Take advantage of the current market volatility

Despite the stock market’s decline this year this is not the time to panic. Instead, take advantage of the markets. Here are a few thoughts that may be beneficial.

·         Convert all or a portion of your traditional IRA to a Roth IRA.

o   IRA’s grow tax deferred, where Roth IRAs grow tax free.

o   You will pay taxes on the amount converted from your IRA to a Roth IRA, but the market decline means the amount that is converted in dollar terms will be lower than a few months ago. In addition, when the market rebounds the securities you converted will rebound tax free not tax deferred as they are in the current IRA.

o   You should discuss your specific situation with your CPA to determine if converting the IRA to a Roth makes sense for you. If you have any general investment questions regarding your IRA or Roth IRA please feel free to contact me.

·         Next, those of you with 401-k plans that are active should make sure you reevaluate your risk profile and if appropriate consider rebalancing your asset allocations. This will allow you to remain adequately diversified while also allowing you to structure your investments to take advantage of the current market decline.

o   I realize many 401-k plan providers will not make specific recommendations regarding an individual’s risk profile and asset allocation.

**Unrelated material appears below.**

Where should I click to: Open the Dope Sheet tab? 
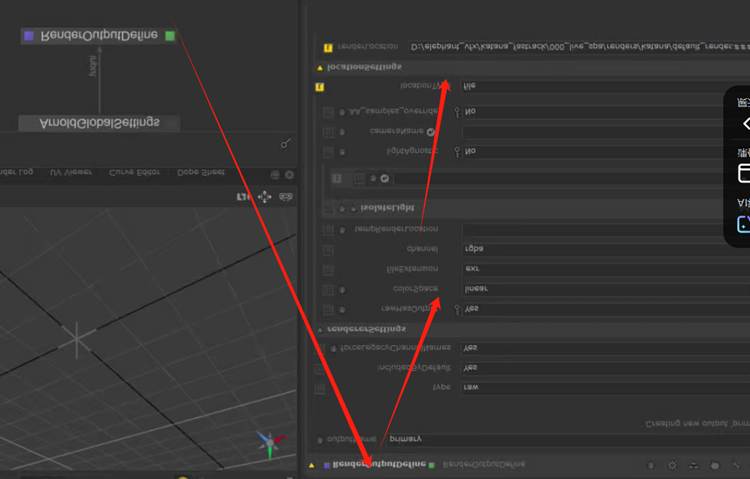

As an independent fee-only RIA we will gladly review your 401-k asset allocation and investment choices and give you our independent recommendation for your particular asset allocation. This is a complimentary service so please feel free to contact us for help.

·         Finally, dollar cost average your individual equity holdings.

o   If you liked the companies you were invested in a few months ago and nothing has changed with the company’s fundamental outlook then this is an excellent time to add to your positions. Long-term investors can use this strategy to take advantage of short-term volatility.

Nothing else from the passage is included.